My peers often ask me whether I’m upset about the USPSTF changes, especially by those who have a family history of breast cancer and are concerned that they will not be aggressively monitored. To begin, I assure them that this is not about them. Doctors will weigh a family history, especially a diagnosis of a first-degree relative, in their decisions to order screening. Doctors will hopefully weigh the anxiety that a family experience creates as well. But I also remind them that mammography is simply not as effective as we need it to be for the under-50 set. When breast tissue loses its density (anyone else sagging out there???), it is actually a bonus on mammogram – otherwise dark tissue becomes an almost white fat tissue on the film, allow a mass to stand out in contrast. Simply put, we must find better tools! But until we do, we must continue to weigh the cost-benefit of mammography.

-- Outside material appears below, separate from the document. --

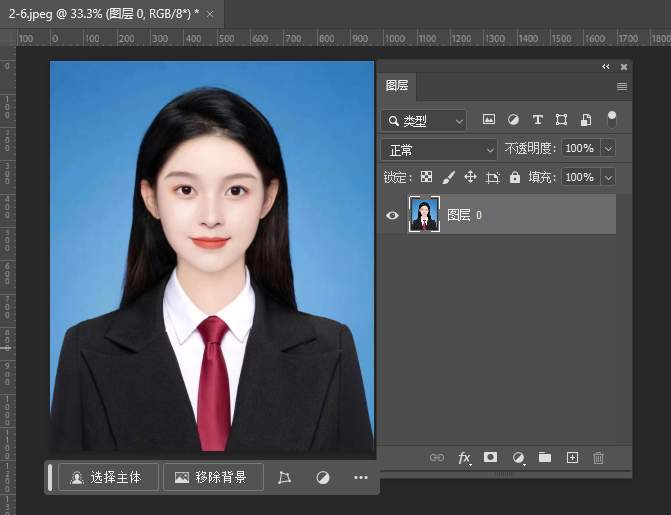The width and height of the screenshot is (671, 515).
Task: Open the 正常 blend mode dropdown
Action: [x=439, y=149]
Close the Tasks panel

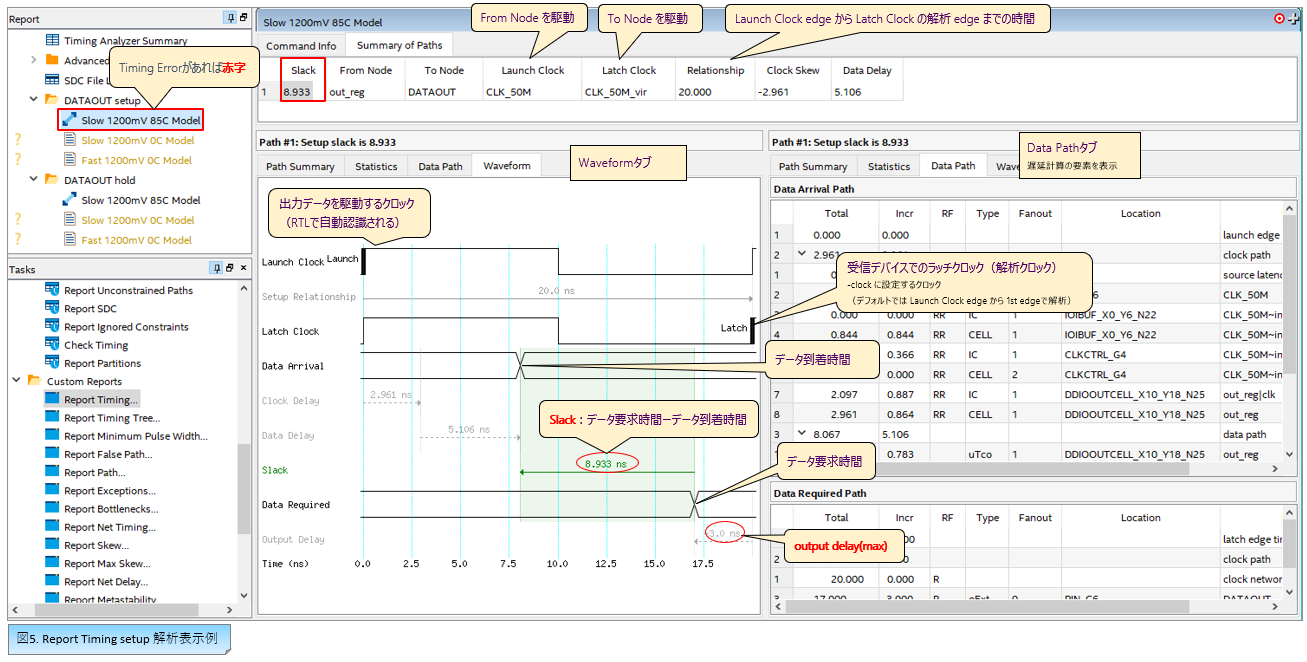(x=242, y=268)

Among the critiques of the change is that they were politically motivated, appearing as they did on the heels of 2009 Congressional health care reform bill. The truth is that the timetable for the USPSTF review was likely set long before the issues related to healthcare reform did. Moreover, if we are going to make healthcare accessible for all Americans, it is incumbent upon us to deal with cost-benefit issues, and that necessitates making hard choices. No one wants anyone’s cancer missed! And the adage that the early cancer is caught, the more treatable it typically is. I know how unpopular it is to say it, and how some will interpert this, but until something changes somewhere in our current system, the cost of health care will only continue to escalate.

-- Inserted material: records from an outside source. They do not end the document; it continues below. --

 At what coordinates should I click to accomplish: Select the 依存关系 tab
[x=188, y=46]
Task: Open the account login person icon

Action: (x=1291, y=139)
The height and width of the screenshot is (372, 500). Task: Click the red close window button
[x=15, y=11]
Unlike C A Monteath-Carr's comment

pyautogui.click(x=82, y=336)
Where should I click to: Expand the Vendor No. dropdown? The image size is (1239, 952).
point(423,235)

Part of the challenge is that we respond emotionally. Cancer is scary. We hear 1 in 8 women will be diagnosed in her lifetime” and we seem to forget that means 12.5% of women. Yes, breast cancer seems ubiquitous, and I would be the very last person to suggest that we should not take this disease seriously. However, there is a “fear factor” that is not backed up by science. Moreover, we sometimes fail to distinguish between relative and absolute risk when we look at the effectiveness of mammography. Consider that the chance of a woman dying from breast cancer is about 1%. If you take the average 50 year old woman with and without screening mammography, you improve her chance of not dying by age 65 from 99.12% to 99.29%. How many false-positives, false-negatives, anxiety attacks, and unnecessary procedures justify a 0.07% improvement?

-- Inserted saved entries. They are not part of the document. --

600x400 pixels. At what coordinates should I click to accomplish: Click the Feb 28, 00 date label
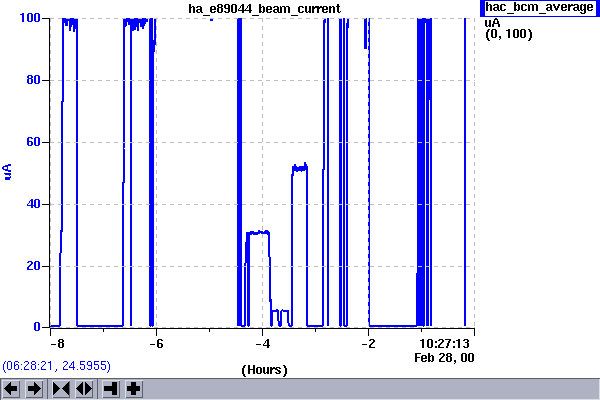pos(445,356)
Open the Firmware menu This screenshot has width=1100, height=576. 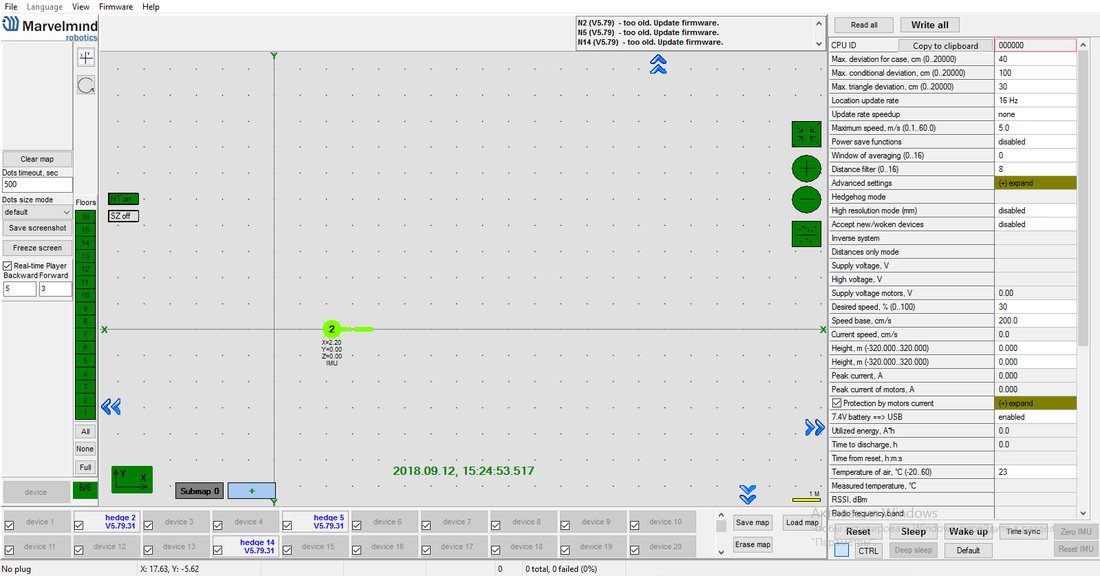(116, 6)
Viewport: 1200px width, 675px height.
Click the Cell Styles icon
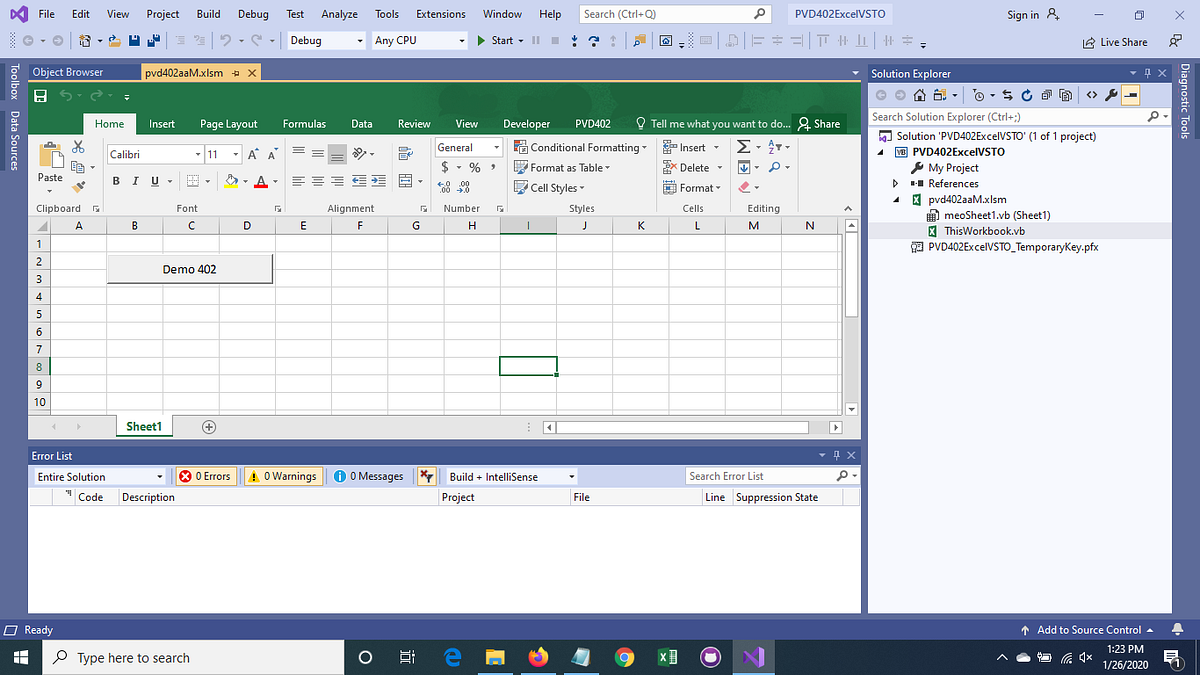(521, 187)
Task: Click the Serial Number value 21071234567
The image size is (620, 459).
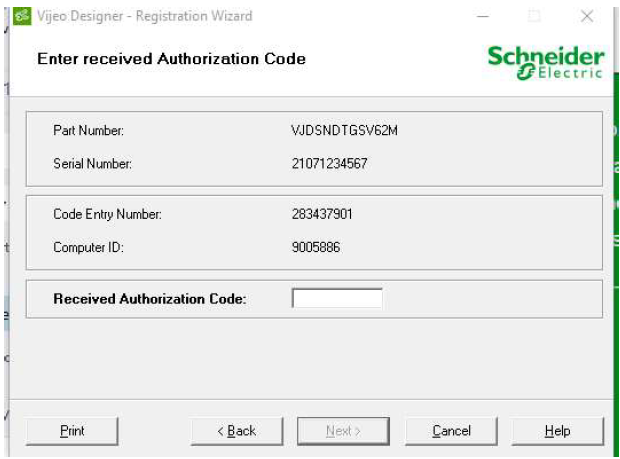Action: pos(329,164)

I wonder if, ultimately, we don’t wish for a set of guidelines that tell us what to do. Were it only that simple…. We have to remember that the guidelines are just that, recommendations based on a comprehensive review of the science. They lead us back to the heart of health care – a doctor-patient relationship. As patients it is upon us to share our histories, get informed, check our sources, ask questions and make decisions. We lean on our doctors as experts (which they must be, and not all are) to know the science, account for our individuality, explain our options, answer our questions and guide our decisions, including helping us separate good science from bad, and evidence-based decisions from emotion. It is a process of shared decision-making. Are we ready to take responsibly for that, or is it easier to blame the USPSTF?